Word for word, please copy the line containing "Instruction: Click the Firebase flame logo" and all lines after it in the entries below, and only those, leaving every picture out.

Start of Supplied material

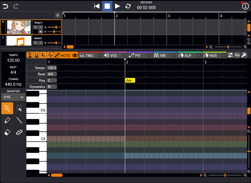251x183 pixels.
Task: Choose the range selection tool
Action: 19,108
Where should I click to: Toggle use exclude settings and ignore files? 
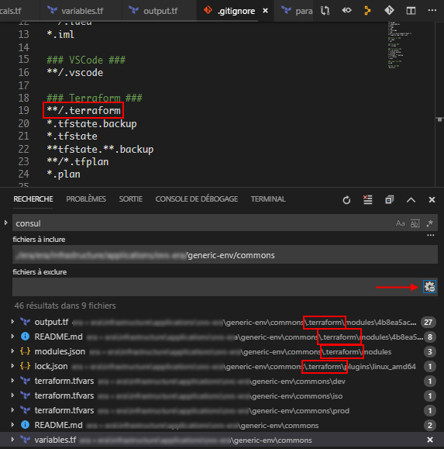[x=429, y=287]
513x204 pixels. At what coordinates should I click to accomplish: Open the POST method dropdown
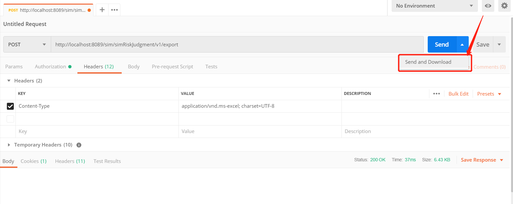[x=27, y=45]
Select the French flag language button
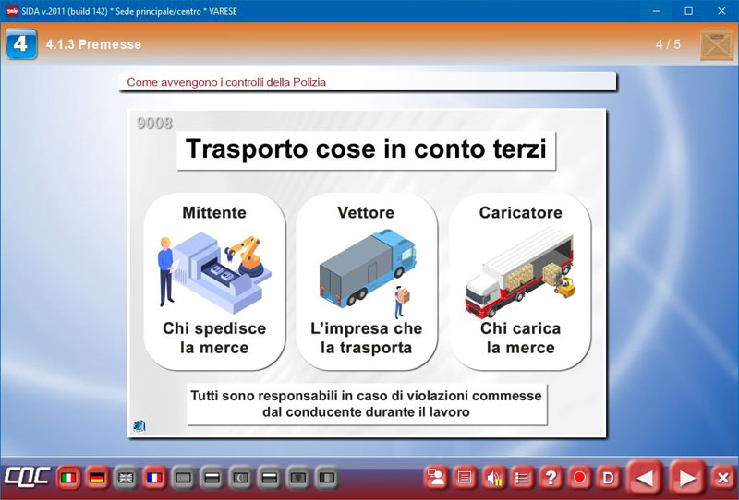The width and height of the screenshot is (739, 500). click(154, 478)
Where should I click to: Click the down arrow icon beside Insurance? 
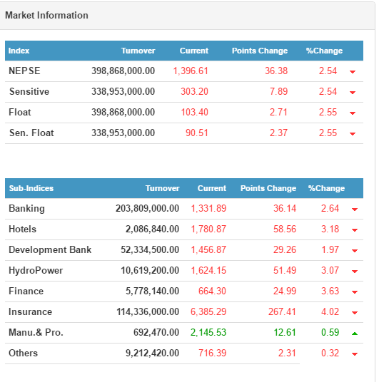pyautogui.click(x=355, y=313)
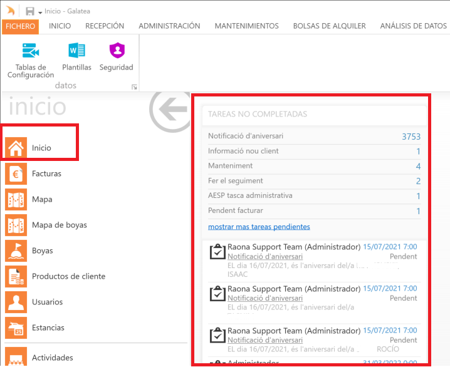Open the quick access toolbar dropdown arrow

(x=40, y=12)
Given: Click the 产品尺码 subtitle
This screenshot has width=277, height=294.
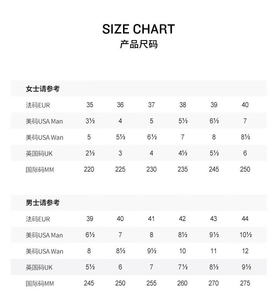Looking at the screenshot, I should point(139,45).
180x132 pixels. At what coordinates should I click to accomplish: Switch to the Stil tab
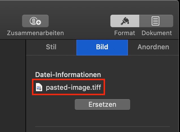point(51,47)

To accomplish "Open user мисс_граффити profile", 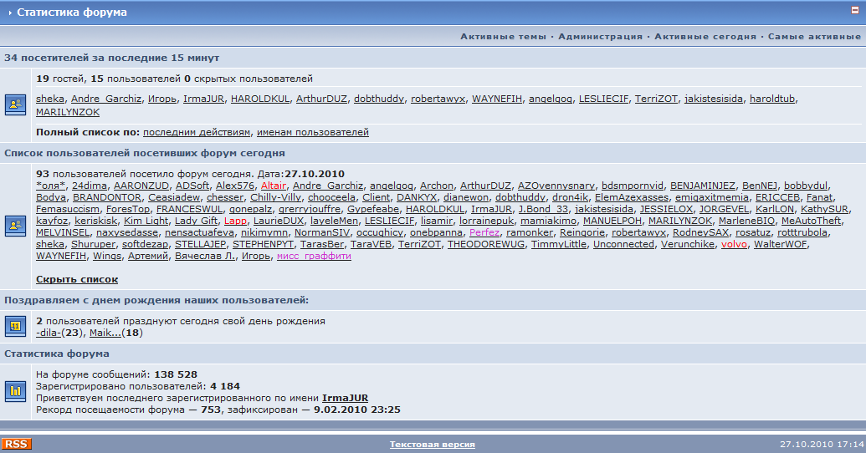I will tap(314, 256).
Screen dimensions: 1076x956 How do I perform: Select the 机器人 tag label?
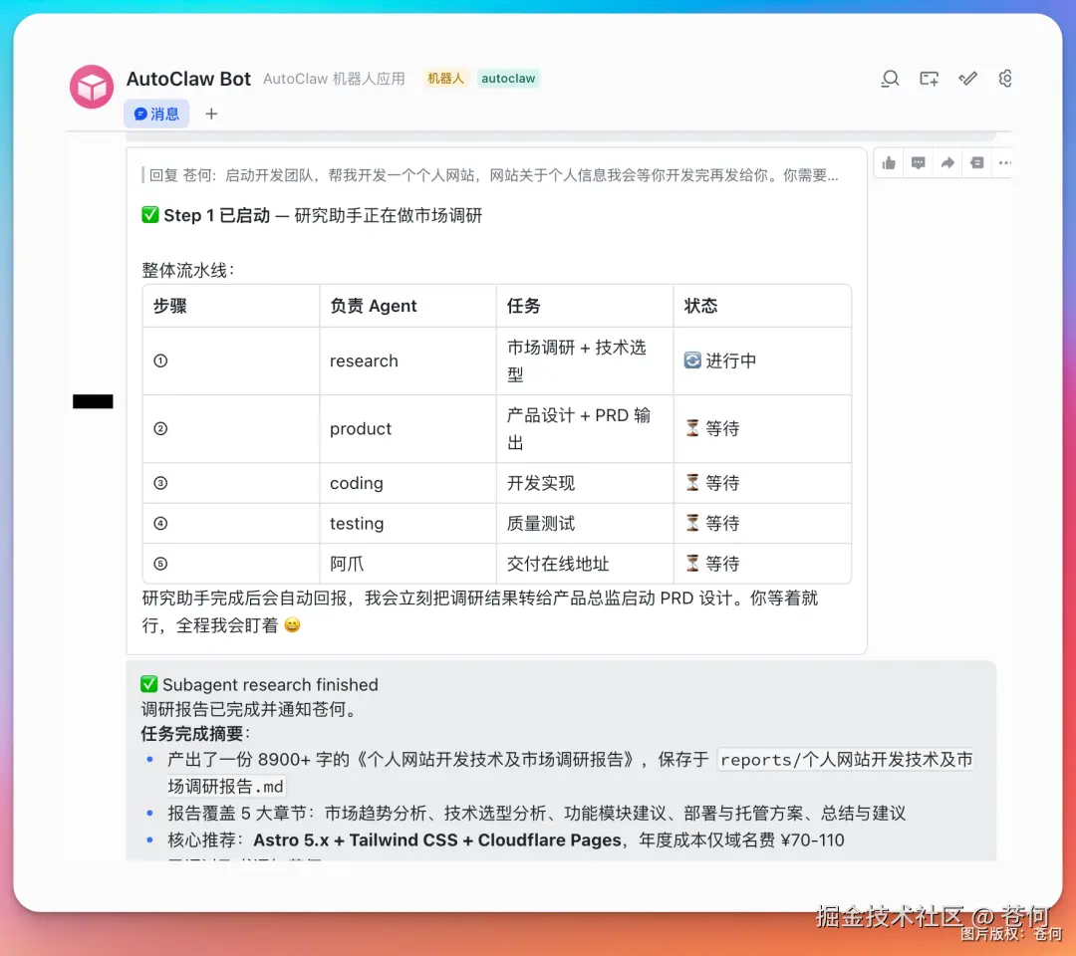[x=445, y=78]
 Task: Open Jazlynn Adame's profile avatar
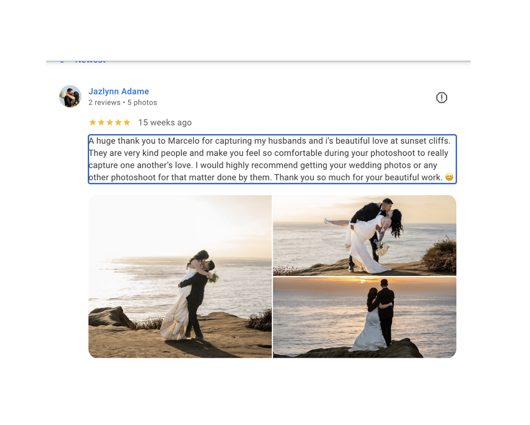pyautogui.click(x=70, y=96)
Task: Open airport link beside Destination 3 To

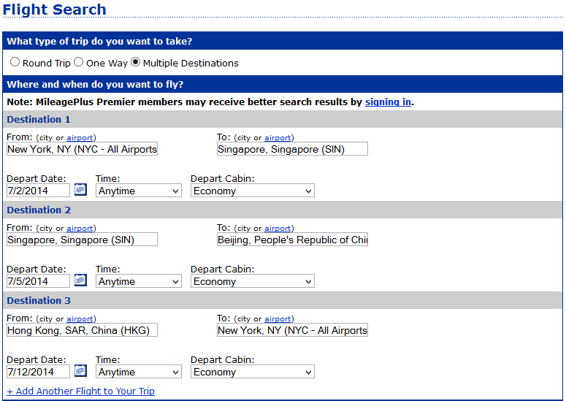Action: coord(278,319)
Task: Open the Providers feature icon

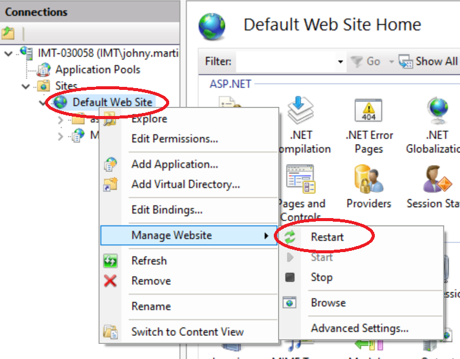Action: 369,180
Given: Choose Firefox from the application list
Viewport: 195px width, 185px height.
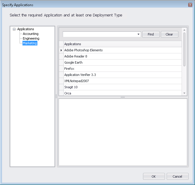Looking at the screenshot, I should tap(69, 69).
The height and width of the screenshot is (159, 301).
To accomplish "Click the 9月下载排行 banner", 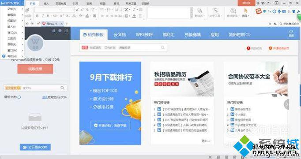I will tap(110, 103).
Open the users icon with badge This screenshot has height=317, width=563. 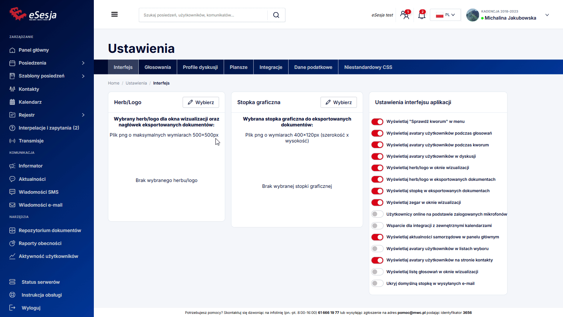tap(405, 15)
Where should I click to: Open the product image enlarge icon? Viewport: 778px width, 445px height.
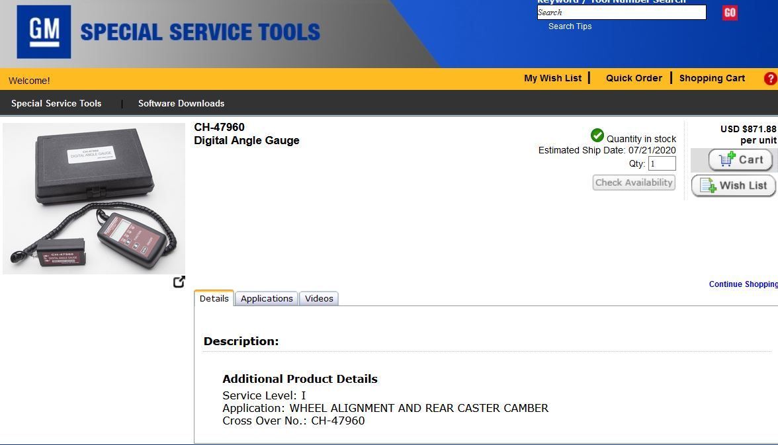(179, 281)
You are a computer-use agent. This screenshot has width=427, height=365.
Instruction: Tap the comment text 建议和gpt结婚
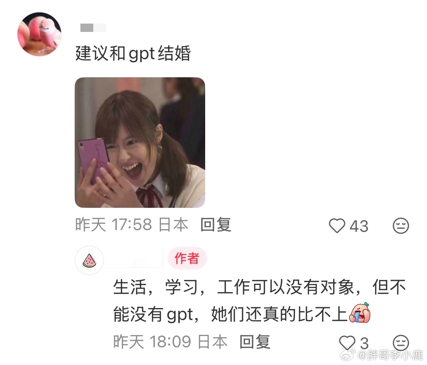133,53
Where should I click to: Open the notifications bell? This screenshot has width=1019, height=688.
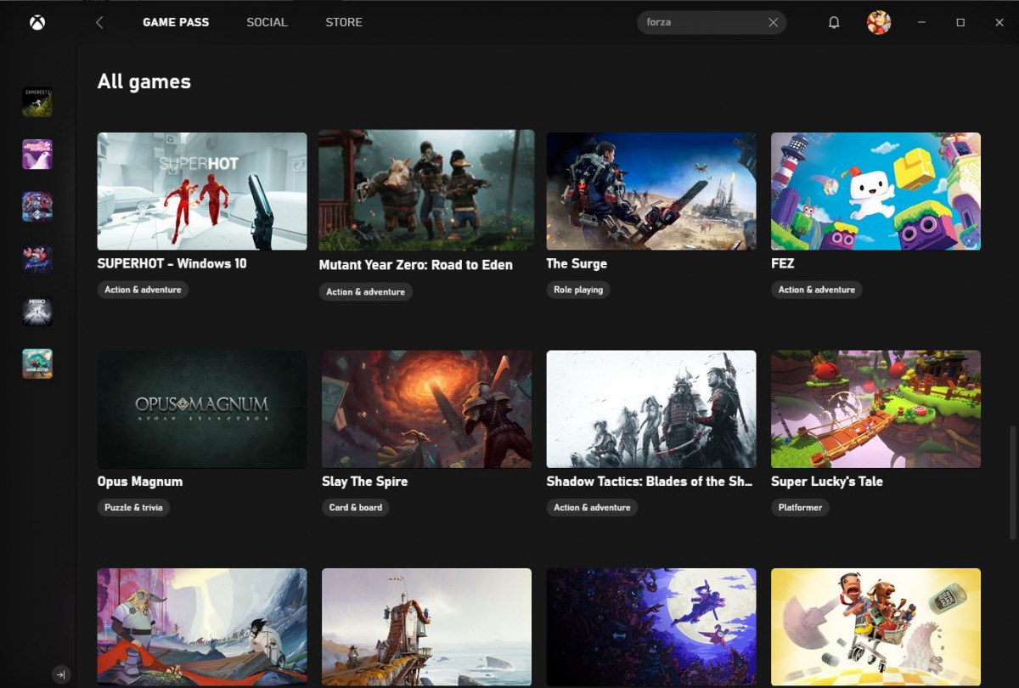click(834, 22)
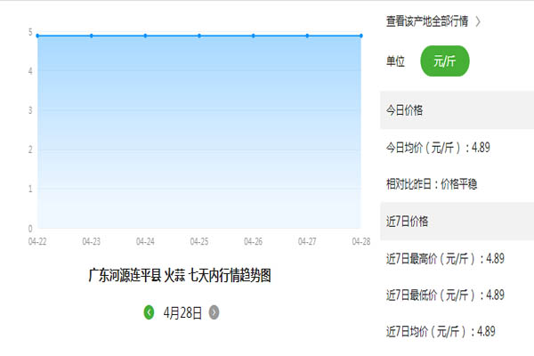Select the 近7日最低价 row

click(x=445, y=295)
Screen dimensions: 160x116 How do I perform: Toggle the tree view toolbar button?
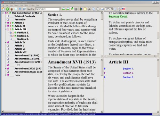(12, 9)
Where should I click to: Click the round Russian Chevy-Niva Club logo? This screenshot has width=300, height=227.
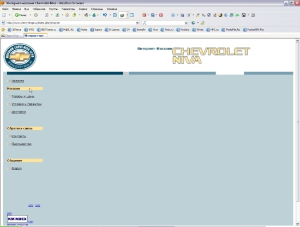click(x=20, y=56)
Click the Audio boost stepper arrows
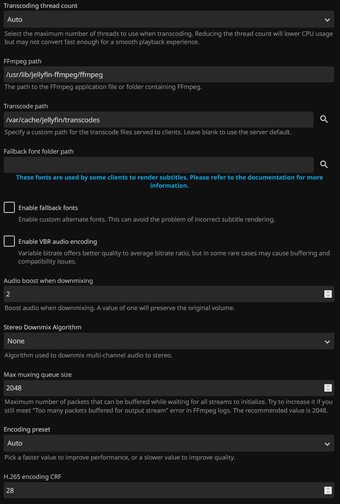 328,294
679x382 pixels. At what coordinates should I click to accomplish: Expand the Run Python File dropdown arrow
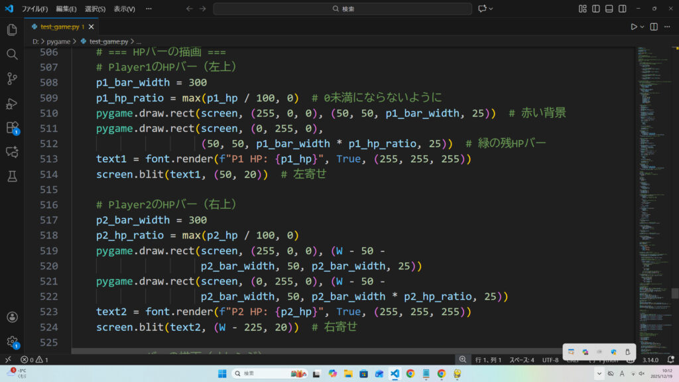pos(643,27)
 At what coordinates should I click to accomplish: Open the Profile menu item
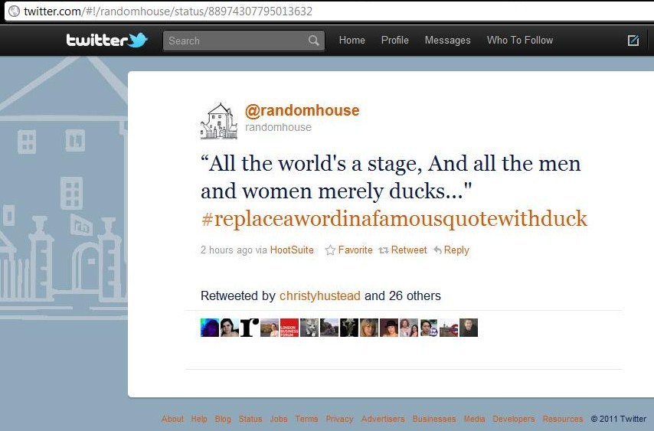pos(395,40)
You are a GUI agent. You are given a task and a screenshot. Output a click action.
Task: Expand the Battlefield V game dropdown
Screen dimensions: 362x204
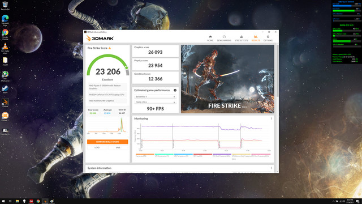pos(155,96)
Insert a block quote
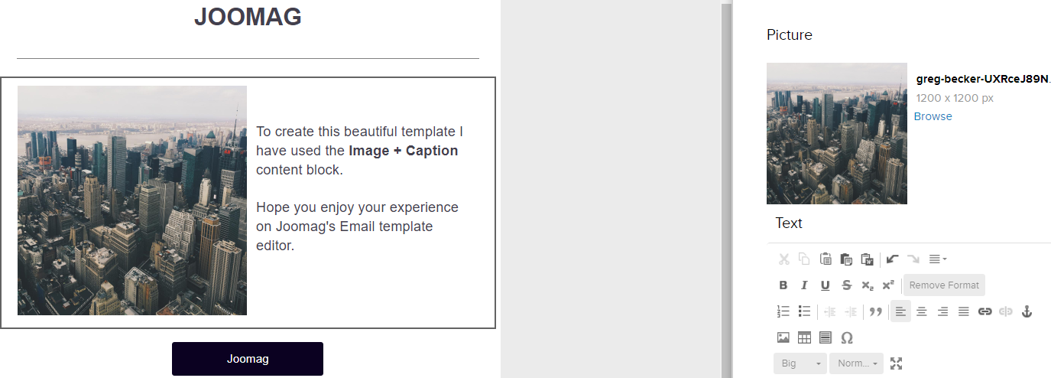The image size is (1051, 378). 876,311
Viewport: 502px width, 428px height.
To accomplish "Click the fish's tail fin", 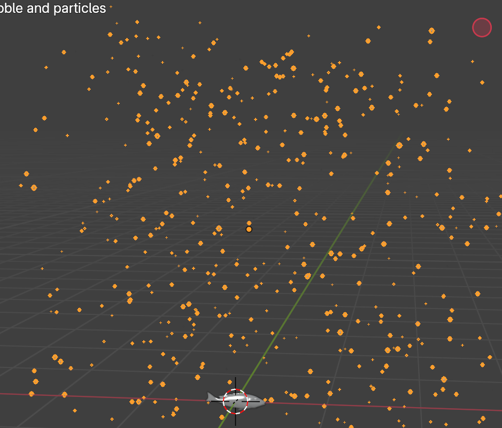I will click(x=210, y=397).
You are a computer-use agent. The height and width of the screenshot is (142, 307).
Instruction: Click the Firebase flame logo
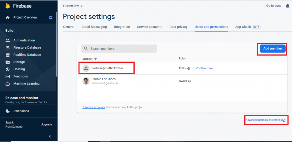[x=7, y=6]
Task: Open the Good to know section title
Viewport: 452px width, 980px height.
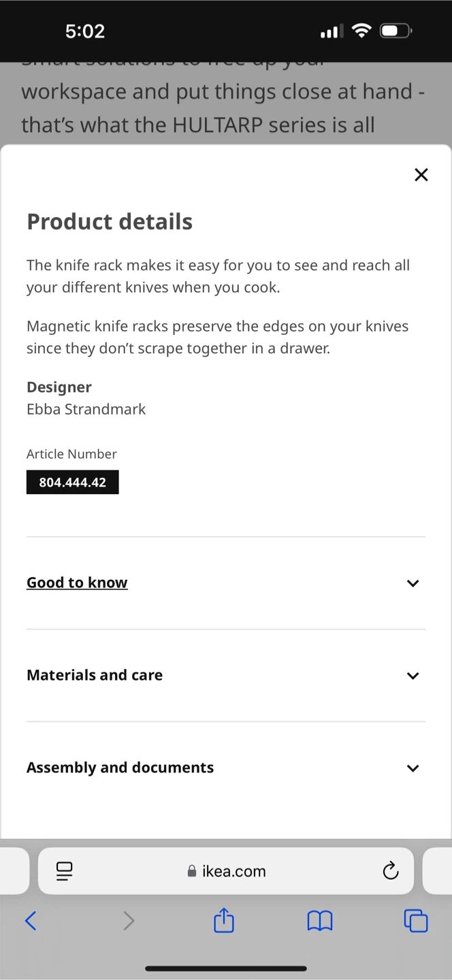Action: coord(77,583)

End of Supplied material

Result:
Instruction: Click the Firebase flame logo
[x=7, y=6]
Task: Open the Good to know section title
Viewport: 452px width, 980px height.
Action: coord(77,583)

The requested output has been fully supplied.